Today's kids won't be talking on the phone, they won't be texting, they won't even be tweeting, they'll be snapping or instagramming or any number of things. They'll be sharing the experiences they have in common and generating those experiences, and for many, MANY of them those experiences will be around smartphone tech.
And this author has decided their kids don't need that shared experience. That comes at a cost.
I personally think that socialization is often meant as "acting like the popular kids act" (though it doesn't sound like you're using it that way) and as my kids grow up, I am regularly shocked at how crappy kids are to each other. When I was a kid, I thought all the homeschooled kids I knew were weird, but they just acted like the adults in their lives, and without exception, they all turned into well-functioning adults.
Despite my negative take on socialization, though, we are also very liberal with technology. We just have high standards for their behavior, and don't think that following trends is good for it's own sake.
> socialization is often meant as "acting like the popular kids act" (though it doesn't sound like you're using it that way)
My usage is more a matter of "understanding the social skills that are not formally taught". In particular, I'm talking about things like understanding social cues, when/how to be supportive, etc. There are absolutely negative social skills that can be learned this way, so you're correct there. But even a gang of jerks has social structures and interactions, and someone that never got much practice/exposure at those will struggle to even succeed in joining a gang of jerks. (Not that doing so is such a great aspiration)
> I am regularly shocked at how crappy kids are to each other
Totally. I recall previous articles (I believe on HN) about how parents hate the shows on the Disney channel because they demonstrate/teach terrible social skills for tweens. (Bratty children, idiot parents, etc).
Putting kids in a group won't teach them how to be good people and I didn't mean to imply that. It _will_ teach them to be a social group. These ideas are orthogonal.
I mostly wanted to provide a countervailing anecdote rather than any sort of fixed rule.

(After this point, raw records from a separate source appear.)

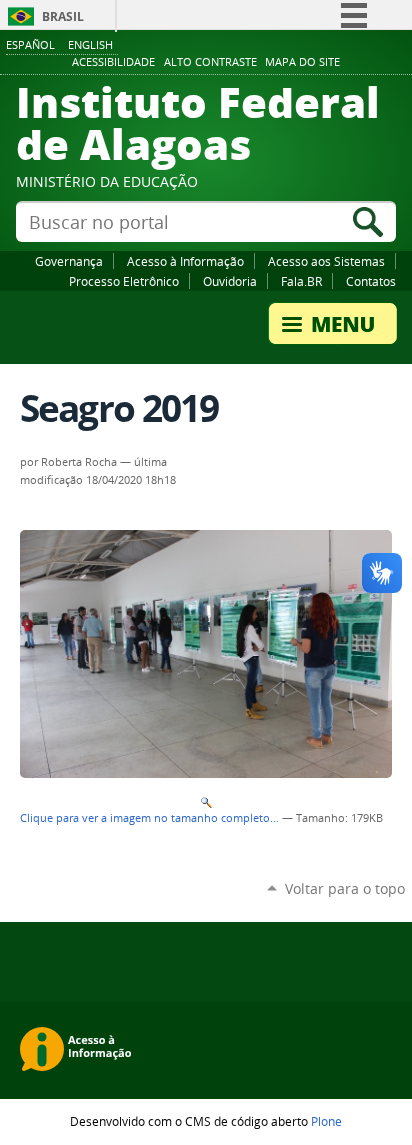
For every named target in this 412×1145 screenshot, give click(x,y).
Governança (69, 261)
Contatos (371, 281)
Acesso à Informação (185, 261)
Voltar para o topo (345, 888)
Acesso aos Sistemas (326, 261)
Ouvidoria (230, 281)
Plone (326, 1121)
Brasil (63, 16)
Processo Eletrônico (124, 281)
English (90, 44)
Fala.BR (301, 281)
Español (30, 44)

I would say that I definitely had success, by your definition of social. I've never had a problem making friends, but socialization as a kid didn't benefit me long term because being social with pre-teens and teenagers is useless training for being social with adults in a professional environment, which is where I now spend most of my time. I basically had to learn to be social all over again.
So I guess I take issue with the idea that people need to be around their peers to learn to be social at all. I agree that social skills are not formally taught, and that they need to be learned, but I think all that is required to accomplish this is that children are around people who interact with them. If they have that, I think the cost of them not being involved in whatever kids these days are doing is not that high, and definitely not as high as they might think it is in the moment.

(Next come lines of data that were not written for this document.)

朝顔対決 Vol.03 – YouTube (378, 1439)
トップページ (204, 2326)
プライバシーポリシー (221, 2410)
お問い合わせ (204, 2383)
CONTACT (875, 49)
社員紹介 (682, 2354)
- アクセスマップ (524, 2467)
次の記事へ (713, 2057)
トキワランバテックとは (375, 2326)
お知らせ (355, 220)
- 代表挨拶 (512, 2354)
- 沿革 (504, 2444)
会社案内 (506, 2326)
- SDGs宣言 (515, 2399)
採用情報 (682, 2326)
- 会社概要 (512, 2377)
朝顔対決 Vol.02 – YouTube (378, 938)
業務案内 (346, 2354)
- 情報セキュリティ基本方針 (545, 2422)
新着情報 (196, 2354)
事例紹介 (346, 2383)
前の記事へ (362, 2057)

I don't think I agree, but I've been spending some brain churn on this since you posted it so I'm not 100% settled on it.
It's definitely an interesting element to consider, thanks for going to this depth!
you can have a smartphone (I don't) and be very miserable and lonely (i’m not). I bet that's even the daily experience of a lot teenagers.
A smartphone may help to get in contact with people, but it's not a necessity by a far stretch.
Again: a (sometimes painful) emotional and social education is what teenagers need. Soft skills are hard to learn.
Group chats on Facebook / WhatsApp / Telegram are how people share experiences, learn, set up meetings or parties. All the people which I've met so far who didn't use those platforms were socially isolated. Not sure whether it's correlation or causation, it still does count.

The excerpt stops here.